▶ [选定段落]
作者簡介:董濤,國家知識產權局知識產權發展研究中心研究員,法學博士
內容提要:近百年的大國之爭,其核心是國家創新體系之爭。國家創新體系的本質只有一個:即一種科學技術長入經濟增長過程之中的制度安排。今天的中國,以集中力量推動技術發明創造的模式遇到了瓶頸, 必須尋找釋放創新活力的新動力源。以知識產權法律制度為主導的創新模式能夠有效解決國家主導模式下研發成果與產業化應用之間脫節的弊端,是促進科學技術長入經濟增長過程之中的最佳制度安排。當代中國決策者要充分認識到,當最廣泛程度上的市場主體都依賴知識產權制度而非權力尋租等手段從事競爭之時,方是創新型國家建成之日。未來的知識產權世界,必將為不同力量所主宰,影響并決定著國家經濟發展的命運。要深入考察這些潛在力量,了解知識產權法律制度所應承擔的歷史使命,制定正確的應對策略,確保知識產權系統良性運轉,為釋放占世界1/5人口的創造活力和建設創新型國家起到積極的推動作用。
Abstract: The contention of national innovation system is core of national competition. The nature of the national innovation system is the institutional arrangements which transfer science and technology into economic growth. At present time, the pattern which concentrates on the promotion of technological invention has hit a bottleneck, which needs to fi nd a new power source for the release of creative energy. As a code of conduct for intellectual thought oceans, intellectual property(IP)law provides a sophisticated power plant for production and configure of innovation resources. The innovation model which dominated by intellectual property legal system could address the gap between research results and industrial applications under the national dominant mode, which is the best institutional arrangements to promote science and technology to grow into the process of economic growth. Nowadays, Chinese policy makers should fully understand that when and only when the widest degree of market players are dependent on the power of the IP system rather than seeking other means to engage in competition, it is the time the innovative country has been built. The future of intellectual property in the world is surely dominated by different forces, infl uencing and determining the fate of the country's economic development. It is suggested to further investigate these potential forces, understand the historical mission of intellectual property legal system, develop the right coping strategies to ensure the healthy functioning of the IP system, help to promote the creativity and innovation of China, which accounting for 1/5 of the world's population.

▶ [提供数据]
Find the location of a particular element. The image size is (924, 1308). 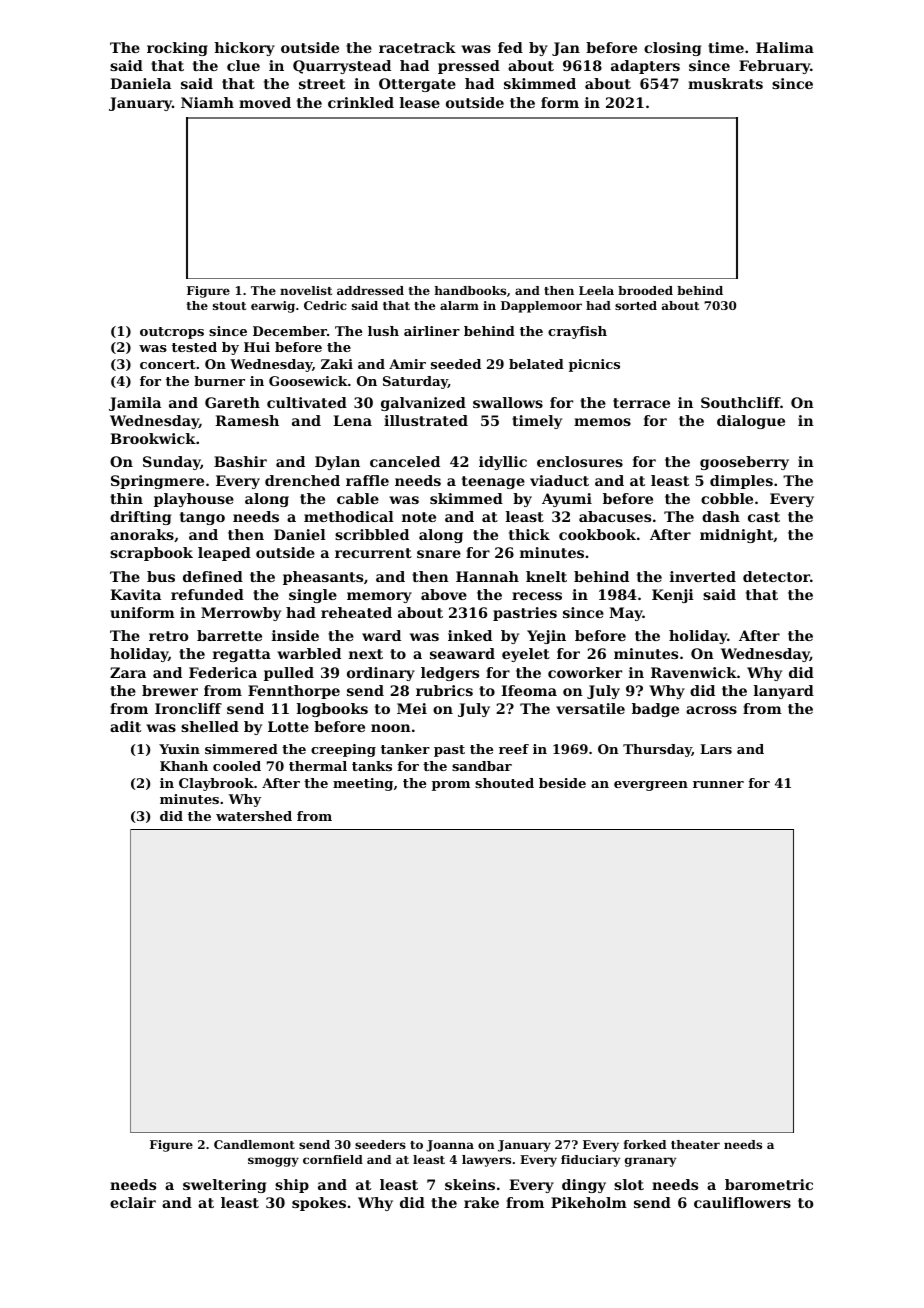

==

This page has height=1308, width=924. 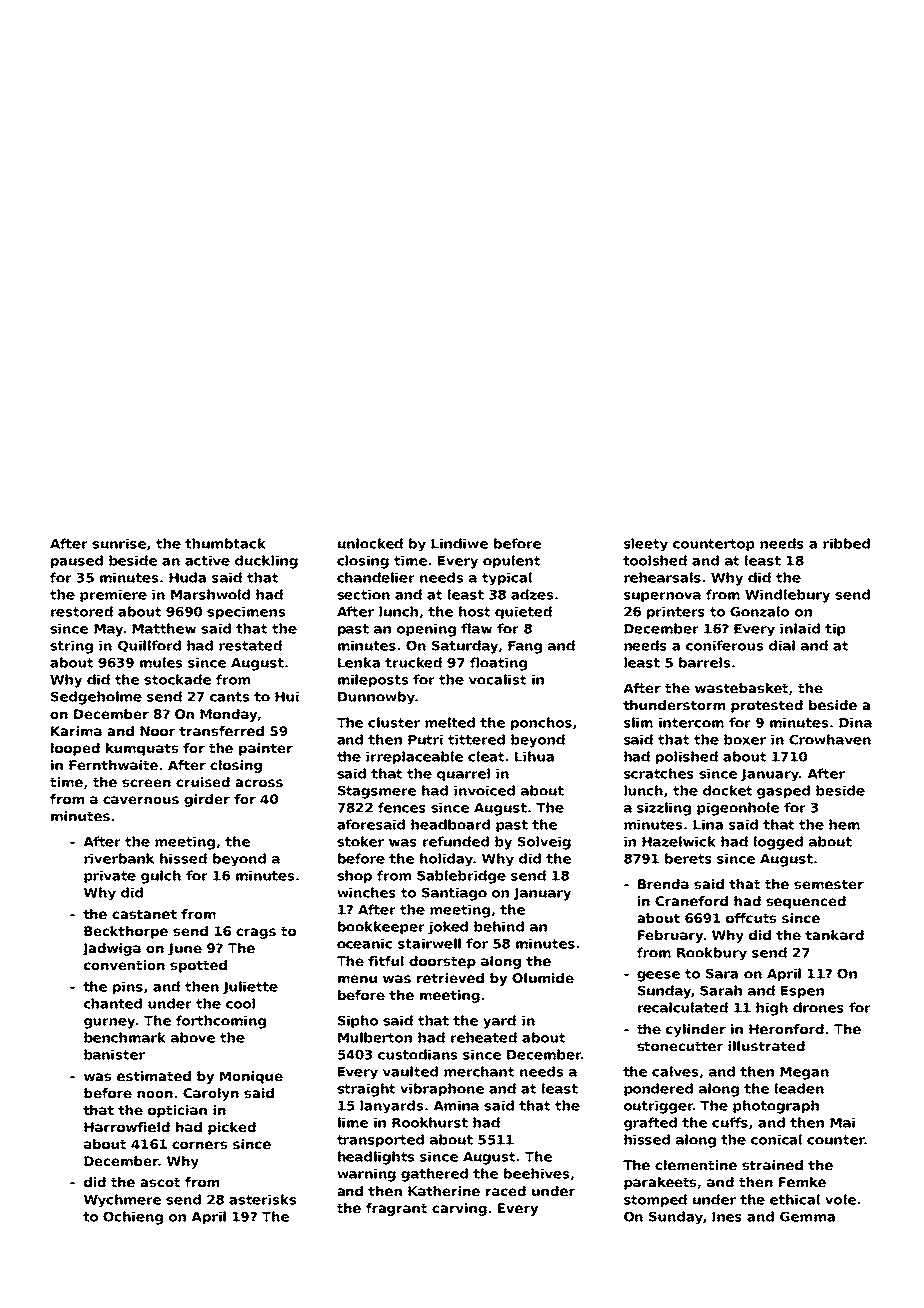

▶ [任务要求]
按照选定段落的说法,国家创新体系的本质是什么?

▶ [任务解答]
一种让科学技术长入经济增长过程之中的制度安排。